Write a R function that perform the task

Create a R script, named task.R that simulate \(X\) with my specified sample size and seed, and output the sample mean of the simulated \(X\) values.

The following code takes two command-line arguments n and seed and output the sample mean to a Rdata file.

args = commandArgs(trailingOnly=T)
n=args[1]
seed=args[2]

set.seed(seed)

# generate data
x <- rnorm(n,0,1)

# sample mean of X
E.x <- mean(x)

# save the output
save(list = c("E.x"),file = paste0("output_",n,"_",seed,".Rdata"))

Note:* How to create the task.R file in linux?

Create a file named task.R with the following code

vim task.R

type i to enter the insert mode, and paste the above code.
press Esc to exit the insert mode, and type :wq to save and quit

Upon creating the task.R file, we currently have one file in folder

To test the code, let \(n=100\) and \(seed=10\). Run the following code:

# load R
module load R

# run the job
Rscript task.R 100 10

It will produce a file named output_100_10.Rdata . Now we have two files in folder

Generate the jobs

We want to execute the task.R script for different sample sizes: 250, 500, 1000, 2000, and 4000. For each sample size, we intend to run task.R 1000 times by setting seeds from 1 to 1000.

For computational efficiency, we aim to run the \(5\times 1000\) jobs in parallel. To achieve this, first create a .txt file that contains all the jobs with the following R code. For reproducibility, I’d like to write the following code in a file called write_job.R. We now have three files in folder

# sample size
n.vec <- c(250,500,1000,2000, 4000)

# number of simulations
nsim <- 1000

for (i in seq_along(n.vec)){
  joblist <- c()
  for (t in 1:nsim){
    job <- paste0("Rscript task.R ",n.vec[i]," ",t)
    joblist <- c(joblist,job)
  }
  write.table(joblist, file = paste0("joblist_n",i,".txt"),quote = F, col.names = F, row.names = F)
}

Usually, we don’t want to submit too many jobs at a time, so I split the jobs into 5 files, named joblist_n250.txt, joblist_n500.txt, joblist_n1000.txt, joblist_n2000.txt, joblist_n4000.txt.

To generate those .txt files, type Rscript write_job.R in the terminal, which will execute the R code contained in the write_job.R file.

Submit parallel jobs

Personally I prefer to submit parallel jobs with the help of dSQ command.

download dSQ (you will need to install git command first if it’s not already installed).

# Download dSQ
git clone https://github.com/ycrc/dSQ

# Define the path to the dSQ folder
dsq_path="/path/to/my/dSQdirectory"

Generate bash jobs

module load python/3.8
module load R/4.2.2
##########################
# This is step1_dsq.sh
##########################
for i in $(seq 1 5); do
python "$dsq_path/dSQ.py" --job-file joblist_n$i.txt --batch-file joblist_n$i.sh --job-name n$i --mail-type ALL
done

Modify the bash jobs to contain email and partition information. Change the partition name as need. I’m using the day-long-cpu partition here.
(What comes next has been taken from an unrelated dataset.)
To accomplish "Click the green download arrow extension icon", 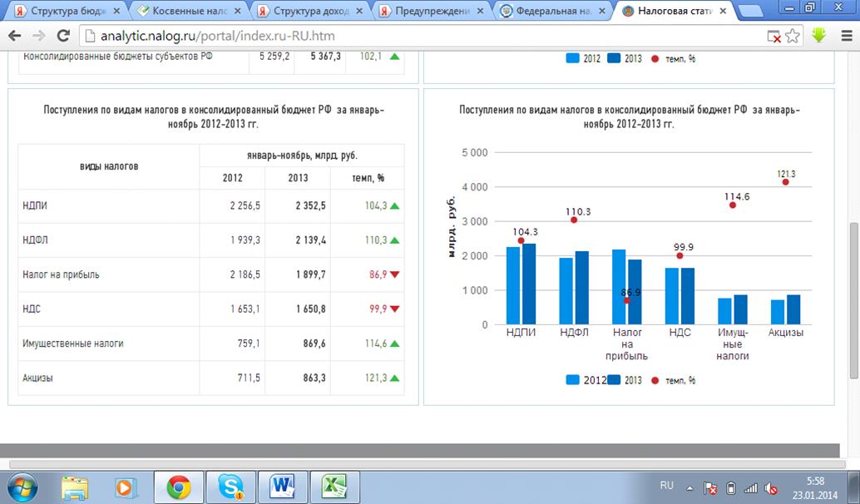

##########################
# This is step2_modify.sh
##########################

for i in $(seq 1 5); do
# add "python" at the last line
sed -i 's@'"$dsq_path"'/dSQBatch.py@python '"$dsq_path"'/dSQBatch.py@' "joblist_n$i.sh"

# add email and packages
sed -i '/#SBATCH --mail-type "ALL"/a #SBATCH --mail-user=your-email@xxx.edu\nmodule load python/3.8\nmodule load R/4.2.2' joblist_n$i.sh

# specify partition name
sed -i '1a #SBATCH --partition=day-long-cpu' joblist_n$i.sh
done

Upon this step, we should have the following files in folder

submit the jobs one by one, so we don’t abuse the cluster:)

sbatch joblist_n1.sh

The above screenshot shows that we have successfully submitted the bash job joblist_n1.sh and the submission id is 19998977. squeue -j 19998977 helps check the current status of this job, and the PD in the ST means the jobs are queued and awaiting execution; they have not commenced running yet.

if we want to submit all the jobs at once:

##########################
# This is step3_submit.sh
##########################
for i in $(seq 1 5); do
  sbatch joblist_n$i.sh
done

Check job status using `squeue`

Upon submitting parallel jobs, we can check the job status with the squeue command.
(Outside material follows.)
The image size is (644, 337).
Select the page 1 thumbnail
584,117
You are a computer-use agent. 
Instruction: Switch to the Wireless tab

squeue # return status of all jobs of all users

Running the squeue command alone will display the status of all pending and running jobs across the entire cluster for all users. This provides an overview of the cluster’s current workload. By examining the output, you can get an idea of how many users have submitted jobs and how many of those jobs are actively running or waiting in the queue.

squeue --job <your_job_number> # return status of jobs under <your_job_number>
squeue -u <your_user_name> # return status of jobs under <your_user_name>

To narrow down the results returned by the squeue command and focus on specific jobs or jobs belonging to your user account, you can use the --job and -u options respectively.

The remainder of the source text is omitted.